- WHAT TO WORK ON: Using the listing below, work out the number of lines in which "agent" appears; return only that figure.

- DATASET RECORDS:
####

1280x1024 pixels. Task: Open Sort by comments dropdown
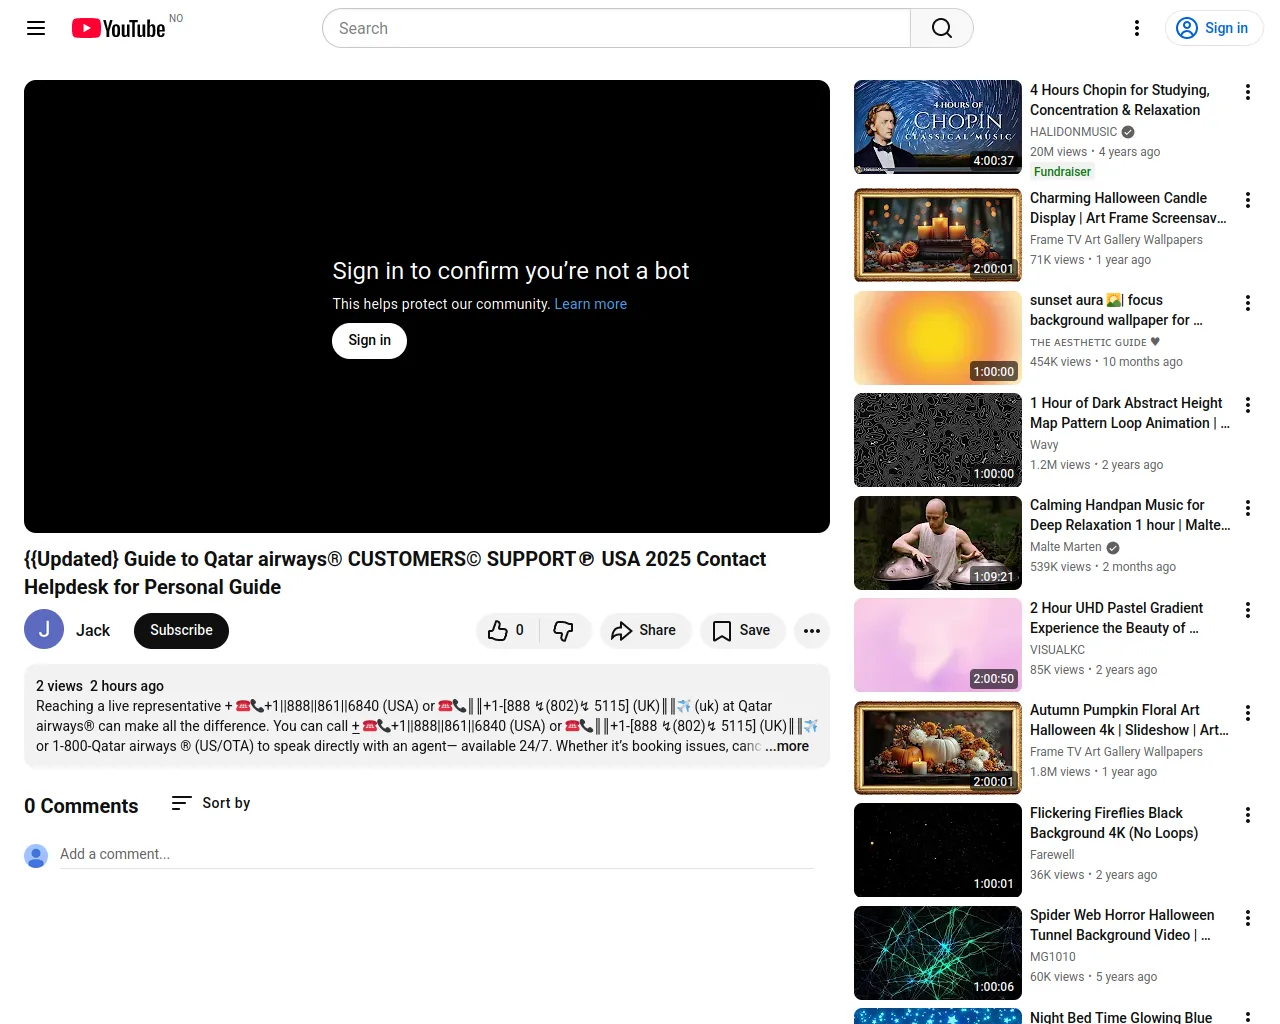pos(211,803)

####

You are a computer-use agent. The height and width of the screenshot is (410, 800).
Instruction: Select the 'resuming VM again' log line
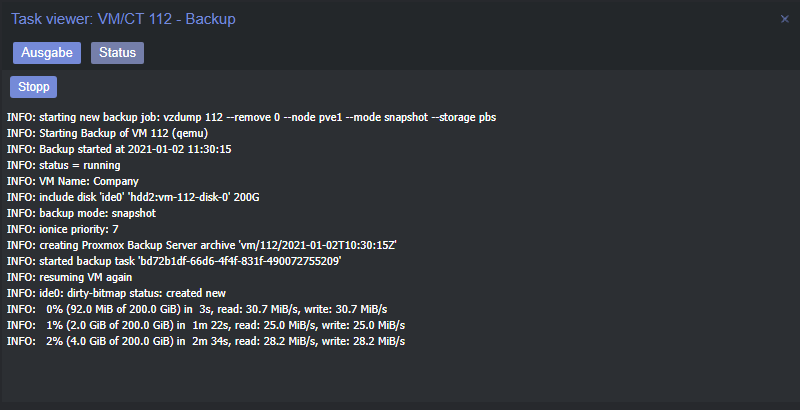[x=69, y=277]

####

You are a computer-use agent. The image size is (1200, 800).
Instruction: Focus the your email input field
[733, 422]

####

- SOLUTION FOR THIS TASK: 2